◆ BRIEF ◆
If a record holds a picture, leave the picture out and print everything else exactly.

━━━━━━━━━━━━━━━━

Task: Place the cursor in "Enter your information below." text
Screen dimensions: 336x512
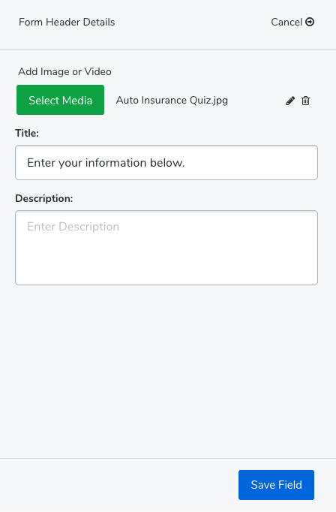Action: 106,163
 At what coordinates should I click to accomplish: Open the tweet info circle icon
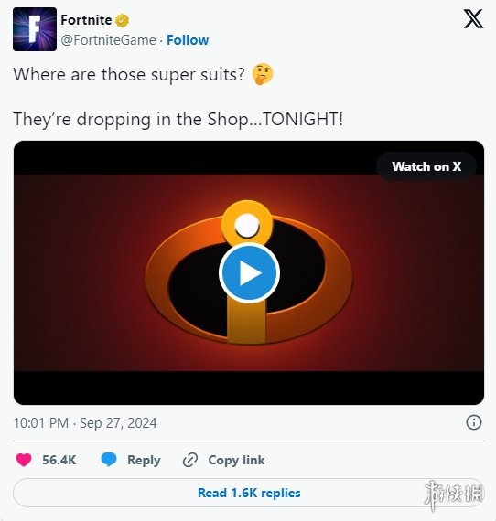[474, 422]
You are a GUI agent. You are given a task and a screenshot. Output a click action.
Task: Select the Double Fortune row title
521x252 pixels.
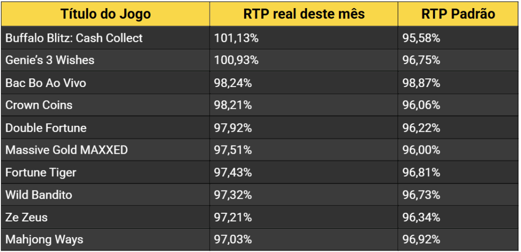tap(46, 128)
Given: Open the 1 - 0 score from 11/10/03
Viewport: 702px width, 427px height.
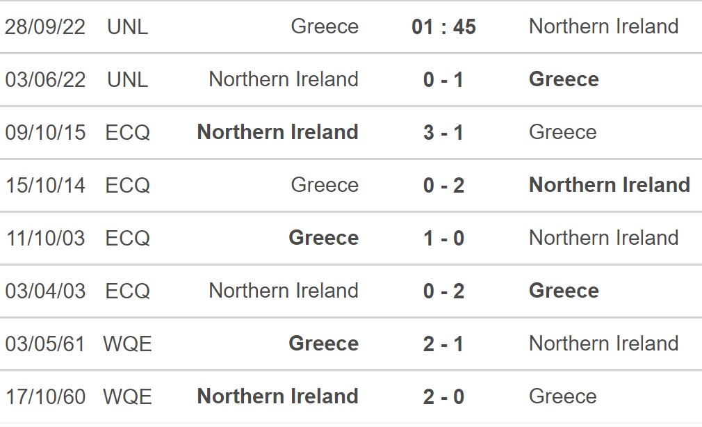Looking at the screenshot, I should 443,238.
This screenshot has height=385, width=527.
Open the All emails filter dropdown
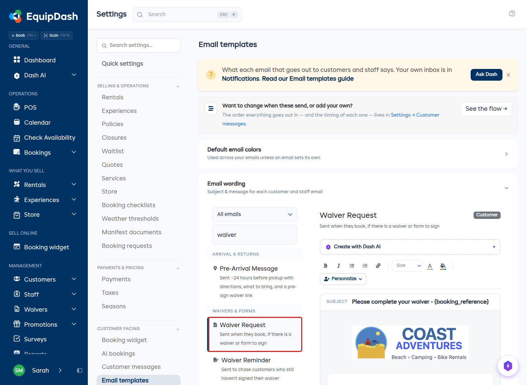[x=254, y=214]
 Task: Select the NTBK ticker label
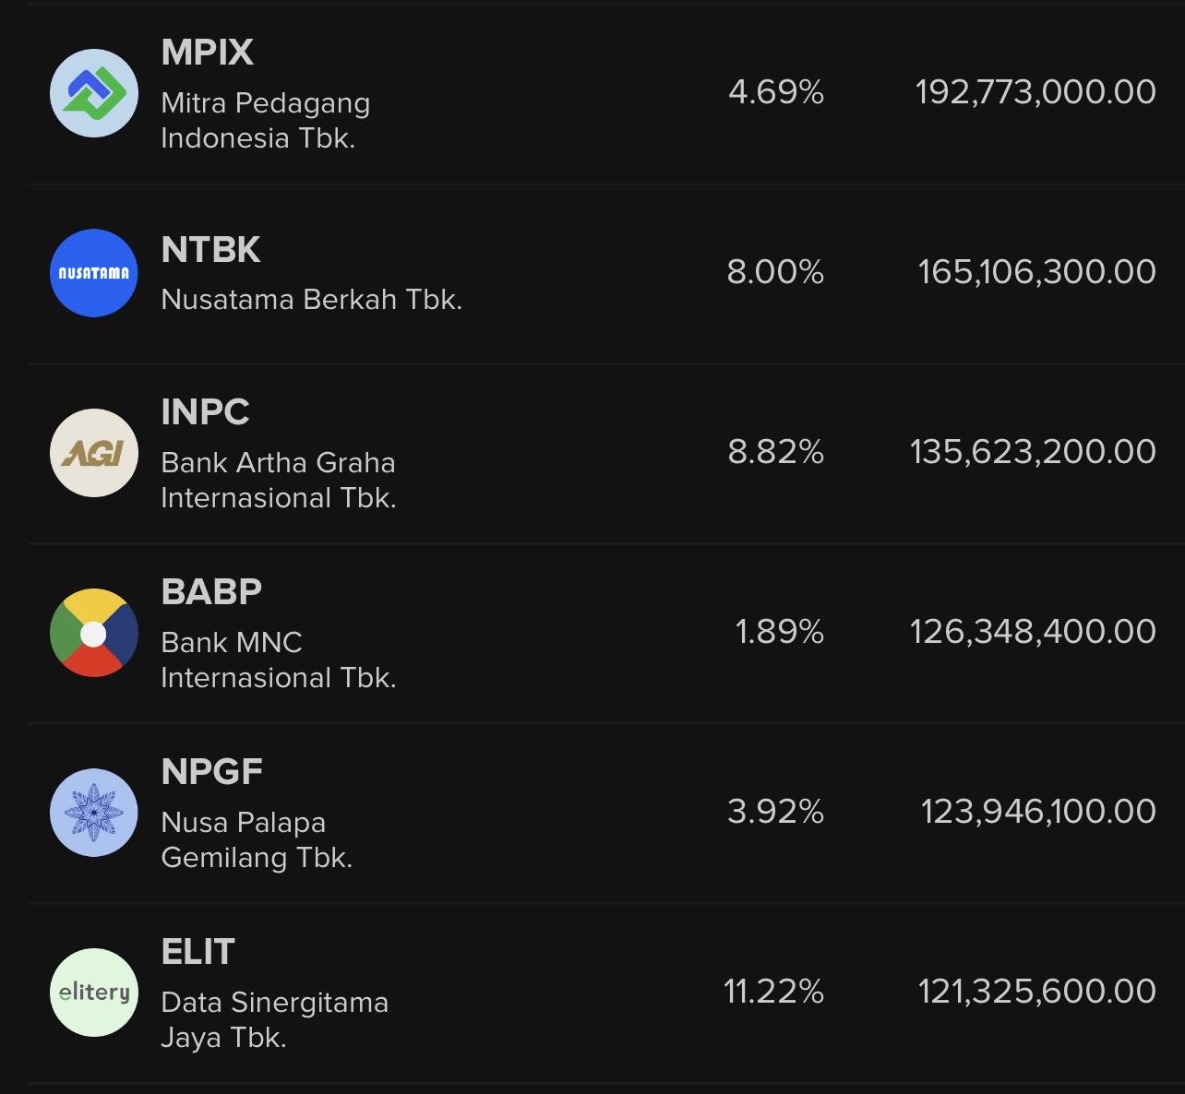pos(211,250)
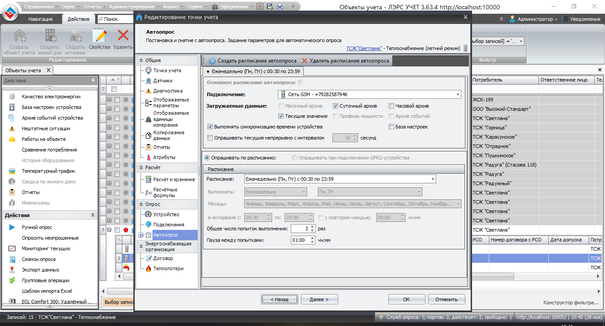Image resolution: width=605 pixels, height=326 pixels.
Task: Open Теплопотери flame icon item
Action: click(148, 268)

━━━━━━━━━━━━━━━━

◆ WRITTEN RESPONSE ◆
Task: Place the cursor in "Enter your information below." text
Screen dimensions: 336x512
Action: 106,163
 At what coordinates should I click to accomplish: Open the tweet info circle icon
[474, 422]
You are a GUI agent. You are given a task and a screenshot. Output a click action.
Task: Select the Double Fortune row title
521x252 pixels.
tap(46, 128)
Given: Open the 1 - 0 score from 11/10/03
Viewport: 702px width, 427px height.
Looking at the screenshot, I should 443,238.
This screenshot has height=385, width=527.
Open the All emails filter dropdown
[x=254, y=214]
 Task: Select the NTBK ticker label
pos(211,250)
Image resolution: width=605 pixels, height=326 pixels.
Task: Open Теплопотери flame icon item
Action: click(148, 268)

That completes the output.